• _Task objective_:
Copy the following entries line for line, leaving every character unchanged.

• _Material for this exercise_:

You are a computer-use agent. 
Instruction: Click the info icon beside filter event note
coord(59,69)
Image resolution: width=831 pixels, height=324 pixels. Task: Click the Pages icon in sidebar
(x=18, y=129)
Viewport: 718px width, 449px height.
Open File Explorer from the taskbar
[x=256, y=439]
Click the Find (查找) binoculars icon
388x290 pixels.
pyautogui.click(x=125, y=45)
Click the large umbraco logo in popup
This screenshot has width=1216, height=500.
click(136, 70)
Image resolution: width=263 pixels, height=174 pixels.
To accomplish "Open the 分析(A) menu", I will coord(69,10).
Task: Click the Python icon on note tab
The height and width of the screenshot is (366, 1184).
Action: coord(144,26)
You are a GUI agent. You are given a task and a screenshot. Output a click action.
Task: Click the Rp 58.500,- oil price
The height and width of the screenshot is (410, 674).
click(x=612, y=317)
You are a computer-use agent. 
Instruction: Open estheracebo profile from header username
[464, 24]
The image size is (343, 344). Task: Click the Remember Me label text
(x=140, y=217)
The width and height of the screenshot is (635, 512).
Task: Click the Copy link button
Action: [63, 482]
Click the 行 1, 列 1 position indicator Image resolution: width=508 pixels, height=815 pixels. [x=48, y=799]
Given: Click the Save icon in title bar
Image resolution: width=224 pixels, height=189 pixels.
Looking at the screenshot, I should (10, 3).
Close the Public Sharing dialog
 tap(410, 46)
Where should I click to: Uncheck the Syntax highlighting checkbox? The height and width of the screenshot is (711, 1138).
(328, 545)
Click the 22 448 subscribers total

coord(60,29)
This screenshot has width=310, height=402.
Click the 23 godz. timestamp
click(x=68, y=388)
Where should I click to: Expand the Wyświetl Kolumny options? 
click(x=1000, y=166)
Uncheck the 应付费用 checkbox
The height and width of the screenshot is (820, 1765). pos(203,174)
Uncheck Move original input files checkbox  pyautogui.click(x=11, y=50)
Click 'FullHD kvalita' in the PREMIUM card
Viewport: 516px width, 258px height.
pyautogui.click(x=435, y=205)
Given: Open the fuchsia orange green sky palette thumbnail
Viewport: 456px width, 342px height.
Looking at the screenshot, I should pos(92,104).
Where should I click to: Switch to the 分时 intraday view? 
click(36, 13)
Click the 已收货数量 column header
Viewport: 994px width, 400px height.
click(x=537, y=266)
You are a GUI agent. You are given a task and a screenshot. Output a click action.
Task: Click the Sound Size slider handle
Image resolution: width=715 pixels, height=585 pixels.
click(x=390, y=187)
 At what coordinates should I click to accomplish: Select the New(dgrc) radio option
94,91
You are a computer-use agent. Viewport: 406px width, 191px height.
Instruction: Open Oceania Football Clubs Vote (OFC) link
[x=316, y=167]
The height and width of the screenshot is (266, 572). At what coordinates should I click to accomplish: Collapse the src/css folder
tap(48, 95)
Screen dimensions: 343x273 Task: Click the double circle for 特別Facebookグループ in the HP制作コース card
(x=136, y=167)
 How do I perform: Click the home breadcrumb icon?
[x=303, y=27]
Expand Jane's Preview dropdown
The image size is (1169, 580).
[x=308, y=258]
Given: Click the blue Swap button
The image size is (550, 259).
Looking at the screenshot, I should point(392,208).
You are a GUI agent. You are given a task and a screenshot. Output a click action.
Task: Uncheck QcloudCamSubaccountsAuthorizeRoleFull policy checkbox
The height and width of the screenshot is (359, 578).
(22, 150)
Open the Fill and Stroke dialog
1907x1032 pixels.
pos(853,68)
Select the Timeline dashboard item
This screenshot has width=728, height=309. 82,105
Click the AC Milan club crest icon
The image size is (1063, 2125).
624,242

• _Answer to this exercise_:
You are a computer-use agent. 
Instruction: Click the info icon beside filter event note
coord(59,69)
Image resolution: width=831 pixels, height=324 pixels. Task: Click the Pages icon in sidebar
(x=18, y=129)
Viewport: 718px width, 449px height.
Open File Explorer from the taskbar
[x=256, y=439]
Click the Find (查找) binoculars icon
388x290 pixels.
pyautogui.click(x=125, y=45)
Click the large umbraco logo in popup
This screenshot has width=1216, height=500.
click(136, 70)
Image resolution: width=263 pixels, height=174 pixels.
To accomplish "Open the 分析(A) menu", I will coord(69,10).
Task: Click the Python icon on note tab
The height and width of the screenshot is (366, 1184).
Action: coord(144,26)
You are a GUI agent. You are given a task and a screenshot. Output a click action.
Task: Click the Rp 58.500,- oil price
The height and width of the screenshot is (410, 674).
click(x=612, y=317)
You are a computer-use agent. 
Instruction: Open estheracebo profile from header username
[464, 24]
The image size is (343, 344). Task: Click the Remember Me label text
(x=140, y=217)
The width and height of the screenshot is (635, 512).
Task: Click the Copy link button
Action: [63, 482]
Click the 行 1, 列 1 position indicator Image resolution: width=508 pixels, height=815 pixels. [x=48, y=799]
Given: Click the Save icon in title bar
Image resolution: width=224 pixels, height=189 pixels.
Looking at the screenshot, I should (10, 3).
Close the Public Sharing dialog
 tap(410, 46)
Where should I click to: Uncheck the Syntax highlighting checkbox? The height and width of the screenshot is (711, 1138).
(328, 545)
Click the 22 448 subscribers total

coord(60,29)
This screenshot has width=310, height=402.
Click the 23 godz. timestamp
click(x=68, y=388)
Where should I click to: Expand the Wyświetl Kolumny options? 
click(x=1000, y=166)
Uncheck the 应付费用 checkbox
The height and width of the screenshot is (820, 1765). pos(203,174)
Uncheck Move original input files checkbox  pyautogui.click(x=11, y=50)
Click 'FullHD kvalita' in the PREMIUM card
Viewport: 516px width, 258px height.
pyautogui.click(x=435, y=205)
Given: Open the fuchsia orange green sky palette thumbnail
Viewport: 456px width, 342px height.
Looking at the screenshot, I should pos(92,104).
Where should I click to: Switch to the 分时 intraday view? 
click(36, 13)
Click the 已收货数量 column header
Viewport: 994px width, 400px height.
click(x=537, y=266)
You are a GUI agent. You are given a task and a screenshot. Output a click action.
Task: Click the Sound Size slider handle
Image resolution: width=715 pixels, height=585 pixels.
click(x=390, y=187)
 At what coordinates should I click to accomplish: Select the New(dgrc) radio option
94,91
You are a computer-use agent. Viewport: 406px width, 191px height.
Instruction: Open Oceania Football Clubs Vote (OFC) link
[x=316, y=167]
The height and width of the screenshot is (266, 572). At what coordinates should I click to accomplish: Collapse the src/css folder
tap(48, 95)
Screen dimensions: 343x273 Task: Click the double circle for 特別Facebookグループ in the HP制作コース card
(x=136, y=167)
 How do I perform: Click the home breadcrumb icon?
[x=303, y=27]
Expand Jane's Preview dropdown
The image size is (1169, 580).
[x=308, y=258]
Given: Click the blue Swap button
The image size is (550, 259).
Looking at the screenshot, I should point(392,208).
You are a GUI agent. You are given a task and a screenshot. Output a click action.
Task: Uncheck QcloudCamSubaccountsAuthorizeRoleFull policy checkbox
The height and width of the screenshot is (359, 578).
(22, 150)
Open the Fill and Stroke dialog
1907x1032 pixels.
pos(853,68)
Select the Timeline dashboard item
This screenshot has width=728, height=309. 82,105
Click the AC Milan club crest icon
The image size is (1063, 2125).
624,242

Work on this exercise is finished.